BEGIN
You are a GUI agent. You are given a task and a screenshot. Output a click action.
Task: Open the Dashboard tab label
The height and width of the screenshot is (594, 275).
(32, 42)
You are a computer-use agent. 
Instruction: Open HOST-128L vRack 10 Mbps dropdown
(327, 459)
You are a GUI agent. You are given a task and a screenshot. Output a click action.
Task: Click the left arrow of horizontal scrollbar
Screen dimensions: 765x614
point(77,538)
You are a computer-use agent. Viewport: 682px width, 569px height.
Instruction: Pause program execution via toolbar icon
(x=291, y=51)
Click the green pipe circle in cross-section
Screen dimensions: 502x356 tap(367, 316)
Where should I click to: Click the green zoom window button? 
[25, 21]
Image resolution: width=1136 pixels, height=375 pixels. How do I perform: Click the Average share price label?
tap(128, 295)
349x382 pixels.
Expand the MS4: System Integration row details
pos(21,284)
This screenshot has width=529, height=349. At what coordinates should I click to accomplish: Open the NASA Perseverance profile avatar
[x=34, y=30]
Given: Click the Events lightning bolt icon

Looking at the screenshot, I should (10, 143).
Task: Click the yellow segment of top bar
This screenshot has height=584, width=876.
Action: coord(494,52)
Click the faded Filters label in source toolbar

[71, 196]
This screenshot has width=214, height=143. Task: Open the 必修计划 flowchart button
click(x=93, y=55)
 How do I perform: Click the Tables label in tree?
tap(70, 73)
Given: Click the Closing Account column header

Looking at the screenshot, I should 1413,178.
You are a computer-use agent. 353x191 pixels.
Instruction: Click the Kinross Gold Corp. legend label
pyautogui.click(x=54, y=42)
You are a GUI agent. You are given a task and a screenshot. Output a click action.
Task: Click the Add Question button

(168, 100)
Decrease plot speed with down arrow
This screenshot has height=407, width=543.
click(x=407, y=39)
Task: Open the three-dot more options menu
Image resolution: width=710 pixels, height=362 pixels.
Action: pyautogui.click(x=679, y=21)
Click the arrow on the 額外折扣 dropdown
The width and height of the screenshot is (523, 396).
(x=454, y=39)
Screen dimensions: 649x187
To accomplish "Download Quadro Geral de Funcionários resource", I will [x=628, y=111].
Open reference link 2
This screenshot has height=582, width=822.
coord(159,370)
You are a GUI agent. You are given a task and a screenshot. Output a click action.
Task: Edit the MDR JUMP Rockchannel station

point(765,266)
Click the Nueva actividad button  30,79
END
- _Task to carry out_:
Looking at the entries above, copy out every line in which "computer" occurs.

- _Expected answer_:
You are a computer-use agent. 
You are a computer-use agent. Viewport: 682px width, 569px height.
You are a computer-use agent. 353x191 pixels.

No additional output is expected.